Cities with large African populations tell the story: Atlanta (map), Cleveland (map), Detroit, Brooklyn (map), to name a few.
Early in this decade the government and the Fed began lowering interest rates. Housing prices skyrocketed and millions of Americans began tapping into their home equity, fueling a “wealth effect,” and massive spending.
The lower rates sparked the speculative housing market and gentrification, as lower income white people could suddenly become homeowners by buying in an African community. Or they could become entrepreneurs by buying up “ugly houses” to flip.
TV channels were spawned by gentrification and a whole economy centered on Lowe’s, Home Depot, Restoration Hardware, Starbucks, art galleries and cute restaurants. Houses of Africans, including the elderly, were taken from under them as white people demanded that code violations be enforced for their benefit.
As housing prices in African neighborhoods skyrocketed, the culture of the community was criminalized and police presence intensified to protect the white “pioneers” from the surrounding impoverished population. African people were dispersed further and further into decaying suburbs, crunched in with other family members or sent to government-sponsored prison housing.
None of this is new, however. It’s the same story that has played out for more than half a millennium.
Since African human beings were first abducted at gunpoint from Africa, turned into a commodity and transported to America as well-insured cargo, stacked on pallets in the holds of ships, the Western world has gotten its economic stimulus from the oppression of others.
More than anything, America sits on the backs of Africans.
Today we talk about oil prices and fluctuations in the stock market, but there were whole centuries when the price of an African was the most important topic at businessmen’s lunches in New York and London. The Wall Street stock exchange sits on the site of New York auction blocks and slave ship docks.
The African cemetery found under a high rise building on Wall Street is the perfect metaphor for this country: America’s wealth resting literally on the bodies of African people.
As Omali Yeshitela proves in his books Omali Yeshitela Speaks and One Africa! One Nation!, Europe was a cold, barren, impoverished and war-like place in the Middle Ages. It was characterized by oppression, plague and feudal serfdom when it set out to rescue itself by ravaging Africa.
Henry the Navigator of Portugal sent ships out to the coast of West Africa around 1420, and by the year 1500 Europe had already extracted 81,000 African people and 700 tons of gold from Africa.
Around the same time Columbus began the process of massive genocide of the Indigenous people of the Americas and the theft of their land and resources.
We are taught ridiculous myths that somehow Europe worked hard, saved its money and thus became the dominant economic and military power in the world. But an honest look at history shows that the development of wealth and power in Europe parallels its assault on Africa and other peoples every step of the way.

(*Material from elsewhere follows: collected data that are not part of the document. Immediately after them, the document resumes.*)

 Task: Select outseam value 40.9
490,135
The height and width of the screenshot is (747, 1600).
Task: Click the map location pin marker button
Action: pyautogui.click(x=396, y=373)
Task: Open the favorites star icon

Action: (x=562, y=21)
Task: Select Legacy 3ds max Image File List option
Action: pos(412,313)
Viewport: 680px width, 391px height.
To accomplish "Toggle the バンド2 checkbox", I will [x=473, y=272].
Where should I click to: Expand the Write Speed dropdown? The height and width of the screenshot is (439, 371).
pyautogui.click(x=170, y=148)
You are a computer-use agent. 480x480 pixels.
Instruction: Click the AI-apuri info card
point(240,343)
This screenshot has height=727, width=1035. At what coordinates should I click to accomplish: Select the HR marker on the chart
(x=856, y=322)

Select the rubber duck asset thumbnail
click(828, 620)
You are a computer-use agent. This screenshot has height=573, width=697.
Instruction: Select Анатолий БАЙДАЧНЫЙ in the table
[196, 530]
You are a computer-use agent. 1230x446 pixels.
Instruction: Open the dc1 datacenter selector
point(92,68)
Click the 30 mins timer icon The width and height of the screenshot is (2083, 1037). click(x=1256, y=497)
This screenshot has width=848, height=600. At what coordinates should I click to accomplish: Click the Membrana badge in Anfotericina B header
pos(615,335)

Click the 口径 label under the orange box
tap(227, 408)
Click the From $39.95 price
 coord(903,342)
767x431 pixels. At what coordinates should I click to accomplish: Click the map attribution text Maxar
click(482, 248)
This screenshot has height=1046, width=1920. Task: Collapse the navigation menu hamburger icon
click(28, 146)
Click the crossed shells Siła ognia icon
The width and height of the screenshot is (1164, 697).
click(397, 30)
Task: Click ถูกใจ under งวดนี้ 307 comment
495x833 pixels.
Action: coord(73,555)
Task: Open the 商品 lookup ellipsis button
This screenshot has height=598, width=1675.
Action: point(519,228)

In the 1500s the Spanish government monopolized the trade in African human beings, even as the governments of Holland, England and France were waiting in the wings. They would all go to war for a piece of this most valuable commodity, just as oil wars are being fought today.
Independent businessmen also wanted some of this loot, financing their own ships as pirates or “privateers” under the banner of “free trade.” Entrepreneurs like Jean Lafitte raided the state-owned slave ships laden with human cargo and made a fortune selling Africans off the coast of New Orleans at discount rates.
As Yeshitela, again points out, the trade in African people did far more than make southern plantation owners wealthy. The plantations are long gone but the wealth of African enslavement has been compounded in the overall economy of America a million times over.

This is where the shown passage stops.